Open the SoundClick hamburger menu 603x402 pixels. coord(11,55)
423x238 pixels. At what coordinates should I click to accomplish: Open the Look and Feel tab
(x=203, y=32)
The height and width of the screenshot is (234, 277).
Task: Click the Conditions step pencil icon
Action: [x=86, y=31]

^^^^^^^^^^^^^^^^

- [What needs to be done] Could you print all of the data above once more, unaltered?

- [Answer to the problem]
Open the SoundClick hamburger menu 603x402 pixels. coord(11,55)
423x238 pixels. At what coordinates should I click to accomplish: Open the Look and Feel tab
(x=203, y=32)
The height and width of the screenshot is (234, 277).
Task: Click the Conditions step pencil icon
Action: [x=86, y=31]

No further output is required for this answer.